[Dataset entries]
******************************
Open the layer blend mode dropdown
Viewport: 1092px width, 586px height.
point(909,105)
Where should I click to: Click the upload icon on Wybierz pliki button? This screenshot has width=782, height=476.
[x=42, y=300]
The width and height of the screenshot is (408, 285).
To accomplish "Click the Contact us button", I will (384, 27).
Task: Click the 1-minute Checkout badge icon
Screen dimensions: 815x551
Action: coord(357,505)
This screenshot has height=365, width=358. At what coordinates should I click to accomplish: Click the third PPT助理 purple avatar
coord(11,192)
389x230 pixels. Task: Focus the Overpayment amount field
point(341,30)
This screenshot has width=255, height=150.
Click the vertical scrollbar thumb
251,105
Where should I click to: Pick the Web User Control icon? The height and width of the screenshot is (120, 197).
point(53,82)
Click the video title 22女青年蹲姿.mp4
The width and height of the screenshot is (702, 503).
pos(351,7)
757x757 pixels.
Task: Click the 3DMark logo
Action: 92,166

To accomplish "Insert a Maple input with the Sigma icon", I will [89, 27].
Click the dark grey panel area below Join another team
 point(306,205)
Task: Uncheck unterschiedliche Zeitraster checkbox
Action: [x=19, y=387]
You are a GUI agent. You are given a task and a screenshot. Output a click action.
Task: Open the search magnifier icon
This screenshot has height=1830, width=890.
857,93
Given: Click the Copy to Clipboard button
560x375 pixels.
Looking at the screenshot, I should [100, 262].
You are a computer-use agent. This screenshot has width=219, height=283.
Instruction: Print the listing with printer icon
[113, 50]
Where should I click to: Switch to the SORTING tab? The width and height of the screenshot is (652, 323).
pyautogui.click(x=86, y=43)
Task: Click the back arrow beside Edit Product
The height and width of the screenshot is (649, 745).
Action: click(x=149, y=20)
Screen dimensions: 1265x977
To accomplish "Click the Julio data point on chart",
******************************
◆ Description of the task: The line with "You are a computer-use", the last line of the data above, and every line between them should be duplicated exactly, with nothing else.

◆ Worked solution:
You are a computer-use agent. This screenshot has width=219, height=283.
Instruction: Print the listing with printer icon
[113, 50]
Where should I click to: Switch to the SORTING tab? The width and height of the screenshot is (652, 323).
pyautogui.click(x=86, y=43)
Task: Click the back arrow beside Edit Product
The height and width of the screenshot is (649, 745).
Action: click(x=149, y=20)
Screen dimensions: 1265x977
To accomplish "Click the Julio data point on chart",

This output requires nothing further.